Greater Harrisburg's Community Magazine

With big spends approaching, Capital Region Water, Harrisburg offer professional enrichment for diverse business owners.

Panelists addressed a crowd of almost 30 entrepreneurs at an event titled “Doing Business with CRW and the City of Harrisburg.”

After years of austerity-driven decay, Harrisburg’s infrastructure is poised to get a much-needed makeover in the coming decades.

Capital Region Water (CRW) plans to spend $315 million on sewer upgrades in the next 20 years, and Harrisburg hopes to repave miles of roads and sidewalks and improve its parks.

For those with a glass-half-empty mentality, this means that taxpayers are about to shoulder decades of deferred maintenance costs within the city. But Harrisburg and CRW see the projects as opportunities for economic development – which they want to be shared equitably among the city’s population.

To that end, 30 small-business owners in the construction trades attended a panel at the CRW headquarters last night, the first in a series of workshops aimed at helping so-called Disadvantaged Business Enterprises – those headed by minorities, women or members of the LGBT community — to become competitive bidders in public works contracts.

The event series is part of an ongoing push from city hall and CRW to bolster DBE participation in public contracts.

In the past year, CRW has developed a comprehensive diversity supplier program that set minimum participation rates for DBEs in its construction projects. Diversity program manager Tremayne Terry said the plan came about after CRW took a hard look at its contractor and supplier pool.

“We realized that our contractors did not reflect the diversity of our community,” Terry said.

He explained that qualifying as a DBE won’t entitle any firm to public contracts or necessarily give them preference. Law requires a competitive process for any public bid more than $20,000. The entity awarding the contract must choose the qualified firm offering to do the job on the lowest budget.

Some entrepreneurs say that the public bidding process favors larger firms that can prepare time-consuming bids and absorb the low profit margins that sometimes come with public projects.

Terry hopes that the events that CRW has planned with the city will make DBEs more competitive applicants for public projects. And, as more public entities start to set and enforce participation rates, DBEs, which are typically smaller businesses, may find more opportunities for work as subcontractors providing specialized services on large projects.

Over time, Terry hopes that bringing more job opportunities to small DBEs can help some grow into prime contractors – the firms that manage large-scale projects.

Panelists at the event, which included business leaders, nonprofit executives and city administrators, stressed the importance of firms obtaining a third-party DBE certification. These certifications vet firms to determine, among other factors, their ownership and access to capital.
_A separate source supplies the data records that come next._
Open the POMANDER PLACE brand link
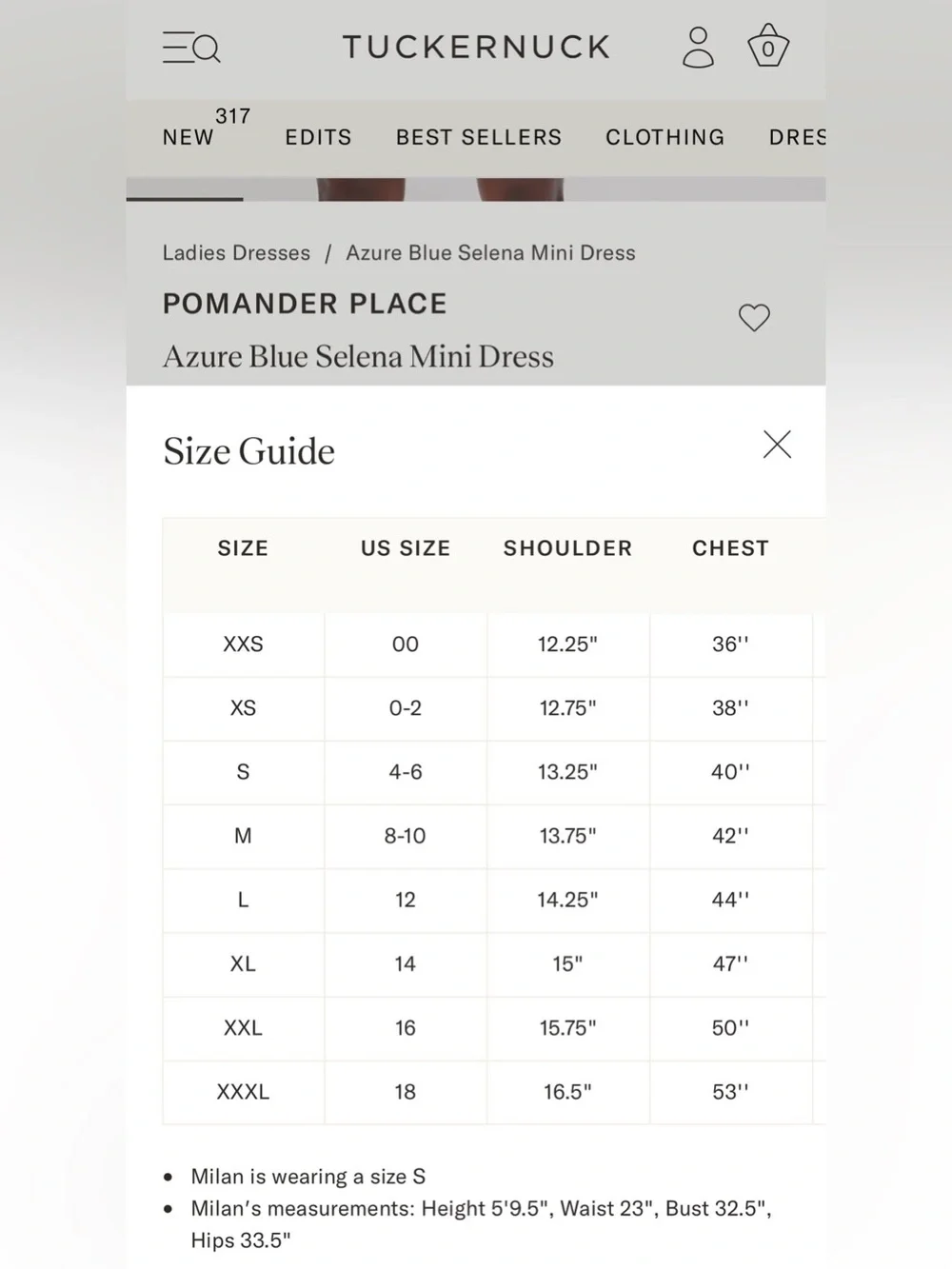 305,304
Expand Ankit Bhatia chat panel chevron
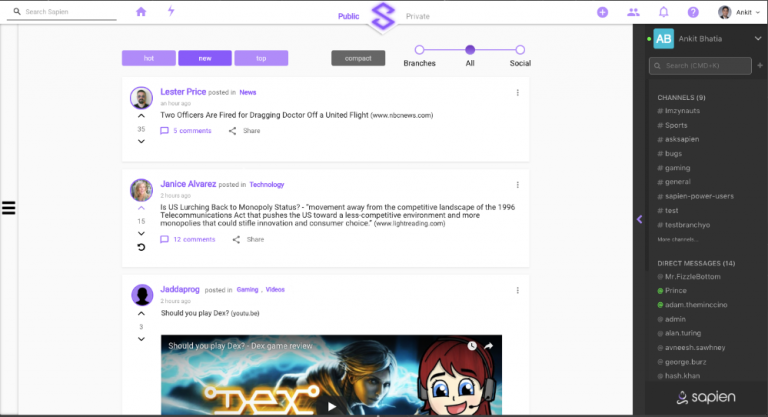 758,38
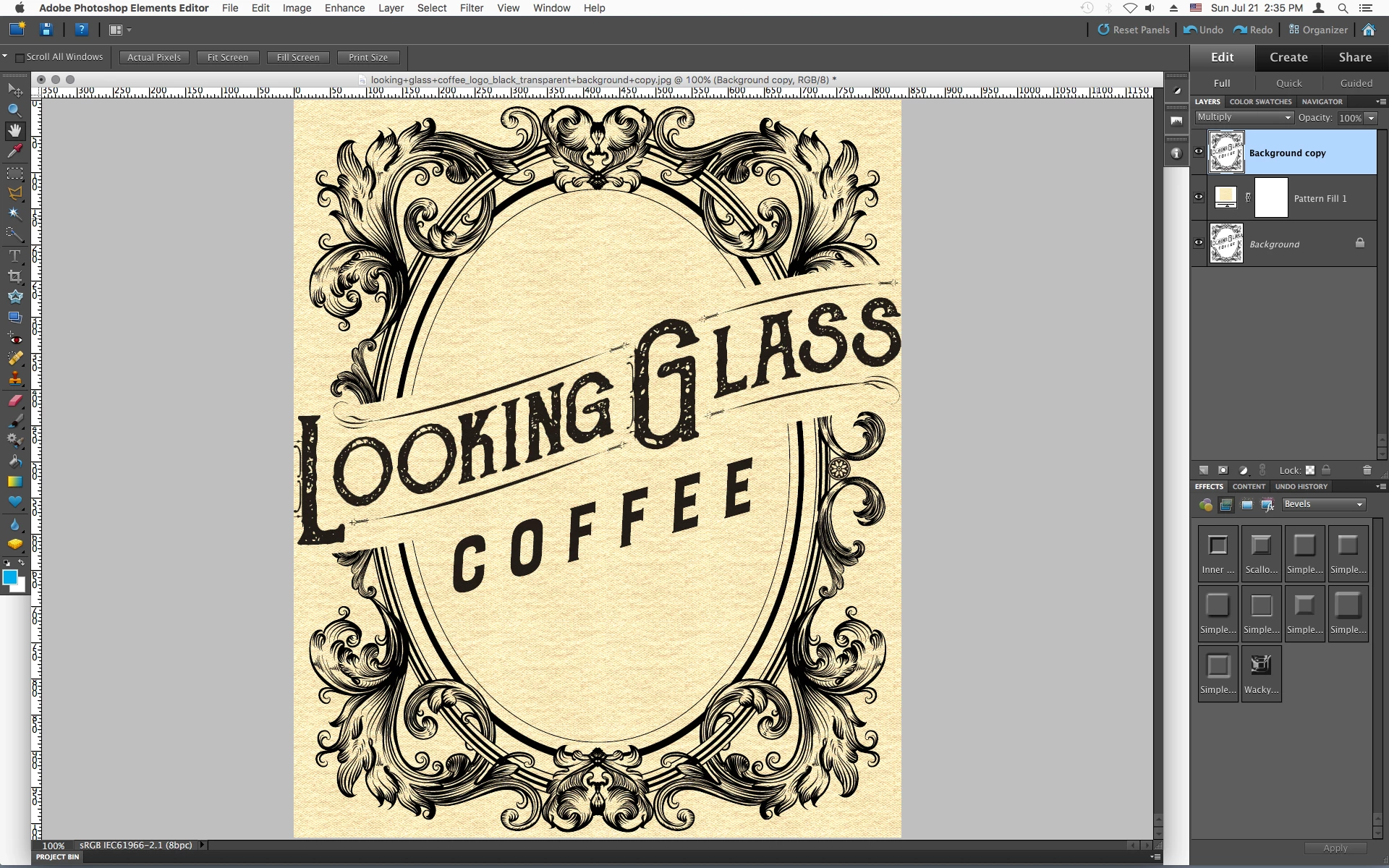Select the Horizontal Type tool
The image size is (1389, 868).
click(14, 256)
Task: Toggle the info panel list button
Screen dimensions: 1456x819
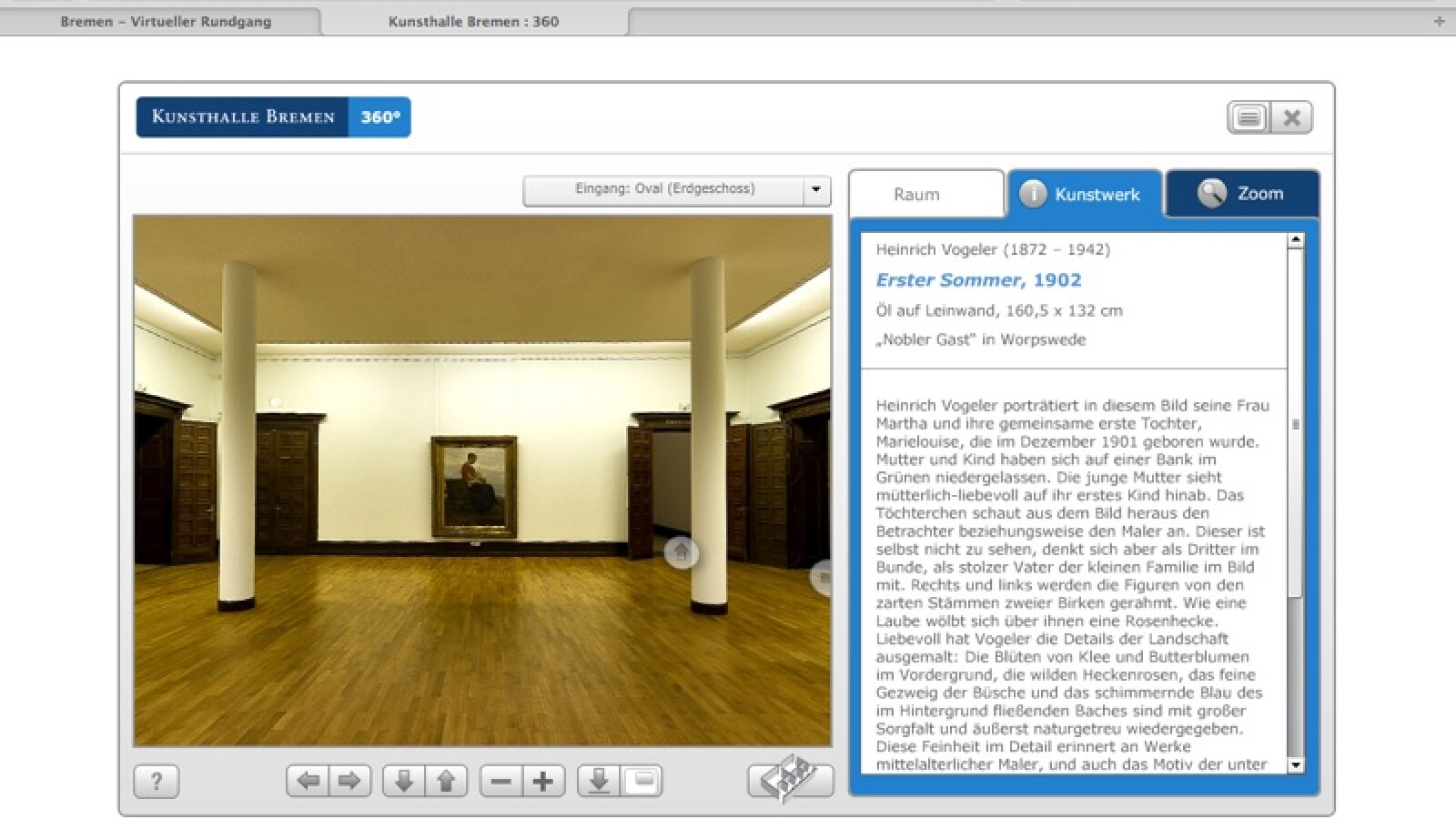Action: coord(1249,117)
Certified DBEs can then register their status with the city or CRW, which both compile lists of DBEs in various construction trades and professional industries. Members of these lists will receive alerts every time a city or CRW project goes to bid, and they can also be offered as referrals to prime contractors looking for diverse suppliers.

At the end of the panel, questions from the audience circled back to two themes: job training and capacity building.

Many of the entrepreneurs said that one impediment to expanding their businesses was a lack of young people who are trained in trades or eager to learn.

Hubert Wilson, owner of Wilson’s Plumbing, Heating and Renovations, suggested that the scarcity of vocational education in the area shouldn’t deter young people from entering trade professions. He said that apprenticeships with other plumbers taught him all he needed to know to gain certifications.

“The only shortcoming we have is money and time to teach,” Wilson said, referring to the difficulties some small firms face in offering apprenticeships. “You can show kids [a trade], but you need money and will.”

Terry said that CRW has a role in building a pipeline of tradespeople and hopes to partner with industry associations and local schools to make trades programs available to more Harrisburg residents.

“The need for skilled labor isn’t only on the contracting side, and CRW isn’t alone in this need,” Terry said on Thursday. “It’s industry-wide.”